Task prompt ->
Copy out the listing below line for line, changing nothing.

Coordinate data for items
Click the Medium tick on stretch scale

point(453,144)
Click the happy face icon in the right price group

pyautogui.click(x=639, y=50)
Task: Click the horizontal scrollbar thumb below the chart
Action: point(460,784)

Full output ->
Click the Medium tick on stretch scale

point(453,144)
Click the happy face icon in the right price group

pyautogui.click(x=639, y=50)
Task: Click the horizontal scrollbar thumb below the chart
Action: point(460,784)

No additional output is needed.